The Edmonton-based company and the U of A researchers hope to identify specific compounds, or combinations of compounds, that show promise for future therapeutic treatments.
In addition to the funding, Atlas will provide material for the studies according to the researchers’ specifications that is produced and extracted at its Edmonton production facility.
“We've got to figure out the best combination of those compounds and how they're actually working in people,” said Jeffrey R. Gossain, Atlas Biotechnologies’ chief operating officer. “A lot of people will tell you, 'My mom had cancer’ or, ‘My friend had an illness, and they took cannabis and it helped.’ But then for other people they don't have as effective results.”
“Part of the problem is that you don't really know what product they took, how they dosed it or the combinations of chemicals in the product that helped. It's not as simple as just saying, ‘The plant's got THC and CBD.’ You've got to get a lot more detailed than that.”
He said investing in the research is important for Atlas Biotechnologies because it will start advancing the science of medical cannabis and what it can actually do for people.
“Our vision is to have a product that will actually help patients with these different ailments and make their lives better,” he added.
The research will be led by scientists in the U of A’s Department of Pharmacology who are also members of the Neuroscience and Mental Health Institute. They will begin by looking at the effects of cannabis in the laboratory through the following studies:
“Alzheimer's disease, chronic pain, multiple sclerosis and Huntington's disease are all devastating conditions that don't have a lot of effective treatments,” said Tsuyuki. “If we find something, even if it works just a little, that could be an enormous advance for patients. But we have to do our homework first, and that is where we're starting.”
“This collaboration marks some of our first steps on a long road of research discovery around medical cannabis. A great amount of work needs to be done, and the sooner we get started, the better,” added Tsuyuki.
Atlas is an Edmonton-based company founded in 2015, with a focus on producing and researching medical cannabis. The company owns and operates a 40,000-square-foot production facility outside of Edmonton that produces more than 5,000 kilograms of product annually. In addition to growing medical cannabis, the company has extraction facilities on-site, allowing it to isolate rare cannabinoids for use in targeted medical research applications. Atlas has also recently announced its acquisition of a 170,000-square-foot facility in Denmark and was granted its cultivation and processing licence from the Danish Medicines Agency.

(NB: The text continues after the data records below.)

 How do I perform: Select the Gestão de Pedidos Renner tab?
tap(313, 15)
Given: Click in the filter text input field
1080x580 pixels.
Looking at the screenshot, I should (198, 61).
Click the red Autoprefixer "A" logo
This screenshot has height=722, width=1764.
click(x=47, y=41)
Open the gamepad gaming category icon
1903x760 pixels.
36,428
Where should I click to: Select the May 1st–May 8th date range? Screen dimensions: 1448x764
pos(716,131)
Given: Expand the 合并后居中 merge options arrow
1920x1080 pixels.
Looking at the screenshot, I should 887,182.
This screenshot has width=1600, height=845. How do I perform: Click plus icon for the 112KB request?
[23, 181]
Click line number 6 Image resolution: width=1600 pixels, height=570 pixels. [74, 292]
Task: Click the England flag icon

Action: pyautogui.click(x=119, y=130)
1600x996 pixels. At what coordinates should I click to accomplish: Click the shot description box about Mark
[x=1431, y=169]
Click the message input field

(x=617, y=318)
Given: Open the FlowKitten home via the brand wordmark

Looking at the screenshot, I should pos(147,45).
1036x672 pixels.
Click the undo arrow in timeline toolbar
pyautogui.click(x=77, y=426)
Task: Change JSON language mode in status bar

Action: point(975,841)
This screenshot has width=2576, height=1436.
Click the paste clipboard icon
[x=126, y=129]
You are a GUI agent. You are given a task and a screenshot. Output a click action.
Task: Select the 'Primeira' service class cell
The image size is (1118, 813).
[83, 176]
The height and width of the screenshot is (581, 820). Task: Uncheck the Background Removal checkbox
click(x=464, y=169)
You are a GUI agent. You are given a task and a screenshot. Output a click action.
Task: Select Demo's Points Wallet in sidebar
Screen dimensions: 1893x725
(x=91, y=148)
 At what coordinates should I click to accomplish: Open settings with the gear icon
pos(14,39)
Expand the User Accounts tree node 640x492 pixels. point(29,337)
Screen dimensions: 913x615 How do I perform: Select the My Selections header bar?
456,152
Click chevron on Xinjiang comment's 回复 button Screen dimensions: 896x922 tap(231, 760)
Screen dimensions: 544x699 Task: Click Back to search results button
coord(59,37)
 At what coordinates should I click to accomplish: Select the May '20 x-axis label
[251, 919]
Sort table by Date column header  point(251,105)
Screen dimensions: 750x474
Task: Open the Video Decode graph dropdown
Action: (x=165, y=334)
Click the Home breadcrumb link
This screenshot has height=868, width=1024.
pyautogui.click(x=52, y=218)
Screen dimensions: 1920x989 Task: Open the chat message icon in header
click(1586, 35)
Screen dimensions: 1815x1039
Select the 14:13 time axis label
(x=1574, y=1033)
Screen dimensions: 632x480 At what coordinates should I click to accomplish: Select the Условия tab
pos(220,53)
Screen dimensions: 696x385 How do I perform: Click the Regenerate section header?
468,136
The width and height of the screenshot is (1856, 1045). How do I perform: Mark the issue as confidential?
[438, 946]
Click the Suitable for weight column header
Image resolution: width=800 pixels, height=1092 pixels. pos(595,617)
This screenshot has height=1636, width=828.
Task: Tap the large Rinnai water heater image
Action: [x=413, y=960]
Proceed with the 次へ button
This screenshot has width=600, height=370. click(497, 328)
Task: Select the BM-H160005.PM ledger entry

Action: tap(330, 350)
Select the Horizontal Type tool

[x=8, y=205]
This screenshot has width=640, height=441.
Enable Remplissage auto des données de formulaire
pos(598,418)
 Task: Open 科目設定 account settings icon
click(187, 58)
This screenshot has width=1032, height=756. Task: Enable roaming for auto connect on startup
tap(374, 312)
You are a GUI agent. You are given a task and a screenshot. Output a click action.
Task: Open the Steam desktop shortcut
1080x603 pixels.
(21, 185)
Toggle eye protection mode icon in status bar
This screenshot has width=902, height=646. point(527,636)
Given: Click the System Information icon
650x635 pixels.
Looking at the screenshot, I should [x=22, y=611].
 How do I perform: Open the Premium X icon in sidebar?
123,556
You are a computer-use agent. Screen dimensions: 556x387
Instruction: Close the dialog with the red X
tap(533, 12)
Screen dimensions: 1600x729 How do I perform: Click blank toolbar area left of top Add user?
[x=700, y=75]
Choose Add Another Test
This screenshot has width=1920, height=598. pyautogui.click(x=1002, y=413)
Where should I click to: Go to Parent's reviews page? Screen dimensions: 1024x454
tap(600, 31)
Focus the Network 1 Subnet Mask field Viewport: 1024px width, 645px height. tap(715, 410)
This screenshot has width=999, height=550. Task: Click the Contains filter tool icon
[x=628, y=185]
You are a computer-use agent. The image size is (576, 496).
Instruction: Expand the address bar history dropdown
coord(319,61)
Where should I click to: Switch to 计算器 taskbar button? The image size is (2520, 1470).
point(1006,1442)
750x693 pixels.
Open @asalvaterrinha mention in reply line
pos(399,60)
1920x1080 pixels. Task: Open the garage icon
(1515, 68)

In addition to the partnership with the U of A, Atlas entered a research collaboration with Harvard Medical School in May 2019 that is focused on developing new products for pain and other neurological conditions.
Through the new partnership with the U of A, it’s hoped the research findings will open the door to future clinical trials and one day bring much-needed new therapies to patients.
“Our team is exploring the areas that we think have the highest likelihood of success and we will follow where the science leads,” said Tsuyuki. “If it comes to the point where Atlas wants to develop targeted products, we’ll be there for that as well. But for now we’ll be the ones to give them the signals about what’s worthwhile to pursue.”